→ AIM OF THE TASK: Copy the entries that follow, exactly and completely.

- - - - - - -

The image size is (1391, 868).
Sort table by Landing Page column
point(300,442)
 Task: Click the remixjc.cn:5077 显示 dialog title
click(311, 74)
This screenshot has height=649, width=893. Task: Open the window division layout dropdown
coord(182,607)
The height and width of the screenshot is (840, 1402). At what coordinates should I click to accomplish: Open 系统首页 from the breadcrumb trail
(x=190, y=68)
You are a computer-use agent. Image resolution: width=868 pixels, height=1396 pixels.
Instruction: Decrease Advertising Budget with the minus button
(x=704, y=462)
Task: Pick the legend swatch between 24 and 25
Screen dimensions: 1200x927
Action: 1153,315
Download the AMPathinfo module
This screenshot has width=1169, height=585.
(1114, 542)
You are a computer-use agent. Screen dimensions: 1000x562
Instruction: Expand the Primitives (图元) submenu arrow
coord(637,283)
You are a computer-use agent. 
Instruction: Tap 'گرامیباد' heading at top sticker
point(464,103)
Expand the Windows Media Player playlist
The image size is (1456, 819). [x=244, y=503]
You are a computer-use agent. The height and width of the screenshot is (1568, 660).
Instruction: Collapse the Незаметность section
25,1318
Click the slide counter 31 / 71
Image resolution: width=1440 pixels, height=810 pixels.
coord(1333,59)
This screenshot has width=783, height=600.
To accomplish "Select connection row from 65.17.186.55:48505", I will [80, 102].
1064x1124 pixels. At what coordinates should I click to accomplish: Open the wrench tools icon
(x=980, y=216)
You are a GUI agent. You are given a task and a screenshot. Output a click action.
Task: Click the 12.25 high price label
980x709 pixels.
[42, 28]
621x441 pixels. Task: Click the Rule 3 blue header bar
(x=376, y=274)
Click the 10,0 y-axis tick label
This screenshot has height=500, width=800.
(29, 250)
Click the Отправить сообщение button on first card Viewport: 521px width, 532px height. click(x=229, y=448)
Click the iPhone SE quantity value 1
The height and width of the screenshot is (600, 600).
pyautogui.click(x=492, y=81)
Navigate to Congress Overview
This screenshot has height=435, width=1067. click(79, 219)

- - - - - - -

→ RESPONSE AREA:
The image size is (1391, 868).
Sort table by Landing Page column
point(300,442)
 Task: Click the remixjc.cn:5077 显示 dialog title
click(311, 74)
This screenshot has height=649, width=893. Task: Open the window division layout dropdown
coord(182,607)
The height and width of the screenshot is (840, 1402). At what coordinates should I click to accomplish: Open 系统首页 from the breadcrumb trail
(x=190, y=68)
You are a computer-use agent. Image resolution: width=868 pixels, height=1396 pixels.
Instruction: Decrease Advertising Budget with the minus button
(x=704, y=462)
Task: Pick the legend swatch between 24 and 25
Screen dimensions: 1200x927
Action: 1153,315
Download the AMPathinfo module
This screenshot has width=1169, height=585.
(1114, 542)
You are a computer-use agent. Screen dimensions: 1000x562
Instruction: Expand the Primitives (图元) submenu arrow
coord(637,283)
You are a computer-use agent. 
Instruction: Tap 'گرامیباد' heading at top sticker
point(464,103)
Expand the Windows Media Player playlist
The image size is (1456, 819). [x=244, y=503]
You are a computer-use agent. The height and width of the screenshot is (1568, 660).
Instruction: Collapse the Незаметность section
25,1318
Click the slide counter 31 / 71
Image resolution: width=1440 pixels, height=810 pixels.
coord(1333,59)
This screenshot has width=783, height=600.
To accomplish "Select connection row from 65.17.186.55:48505", I will [80, 102].
1064x1124 pixels. At what coordinates should I click to accomplish: Open the wrench tools icon
(x=980, y=216)
You are a GUI agent. You are given a task and a screenshot. Output a click action.
Task: Click the 12.25 high price label
980x709 pixels.
[42, 28]
621x441 pixels. Task: Click the Rule 3 blue header bar
(x=376, y=274)
Click the 10,0 y-axis tick label
This screenshot has height=500, width=800.
(29, 250)
Click the Отправить сообщение button on first card Viewport: 521px width, 532px height. click(x=229, y=448)
Click the iPhone SE quantity value 1
The height and width of the screenshot is (600, 600).
pyautogui.click(x=492, y=81)
Navigate to Congress Overview
This screenshot has height=435, width=1067. click(79, 219)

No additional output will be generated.